Atrial fibrillation and flutter
In some patients, the atrial muscle cells all act like pacemakers, generating an electrical impulse. This causes electrical chaos and the atria cannot beat in a coordinated fashion. Instead of generating an organized atrial contraction, the atria instead fibrillates, or jiggles like a bowl of jelly. The numerous electrical signals that are generated bombard the AV node and it tries to respond but passes on only some of the hundreds of signals that it receives each minute to the ventricle. This leads to the ventricle beating rapidly and irregularly which is termed atrial fibrillation (A Fib).
Atrial flutter (AFL) describes a situation where there is an electrical short circuit in the atrium and a loop of cells generates a rapid regular atrial rhythm of about 300 to 400 cycles per minute. The AV node receives these many signals and tries to protect the ventricle from the barrage and passes on only every second, third, or fourth impulse. Often a patient in atrial flutter will have an atrial rate of 300 beats per minute but a ventricular rate of only 150 beats per minute. This rate is still fast enough for the patient to experience palpitations.

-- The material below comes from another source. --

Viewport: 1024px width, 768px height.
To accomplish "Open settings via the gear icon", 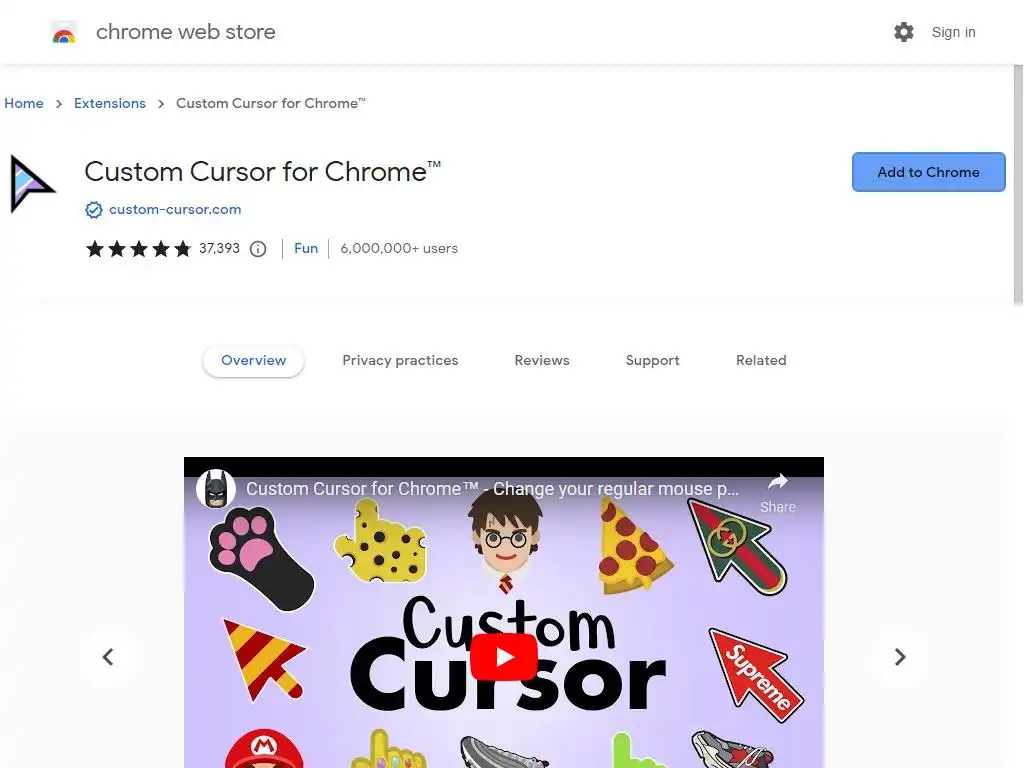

Even though atrial fibrillation and atrial flutter are relatively safe rhythms, there are complications that may result. When the atrium jiggles and does not contract, there is a potential for blood in the crevices of the atrial walls to become stagnant and form small clots (thrombus). There is a potential that a clot may break away and travel (embolize) to small arteries in the body, blocking circulation and oxygen delivery. In this way, atrial fibrillation is one of the risk factors for stroke and other vascular problems. Atrial fibrillation may also affect the heart's efficiency. Without the kick provided by a coordinated atrial beat, blood delivery to the ventricle is decreased and cardiac output -- the amount of blood circulated to the body with each heartbeat -- falls.
Ventricular tachycardia and ventricular fibrillation
As opposed to rapid atrial rhythms, it is potentially life-threatening situation when the ventricle beats too quickly. Ventricular tachycardia (VT) occurs when the ventricular electrical system starts firing on its own without input from the SA or AV node. Depending upon the situation, ventricular tachycardia may or may not beat in an organized way and generate a heartbeat.
Ventricular fibrillation (V Fib) is not compatible with life since the chaotic electrical signals do not generate a coordinated heartbeat. The ventricle jiggles and blood is not pumped to the body. Ventricular fibrillation is the rhythm commonly associated with sudden cardiac death.
Both ventricular tachycardia and ventricular fibrillation are seen as complications of ischemic heart disease, especially after a heart attack, where the ventricular heart muscle is irritated because of lack of blood supply.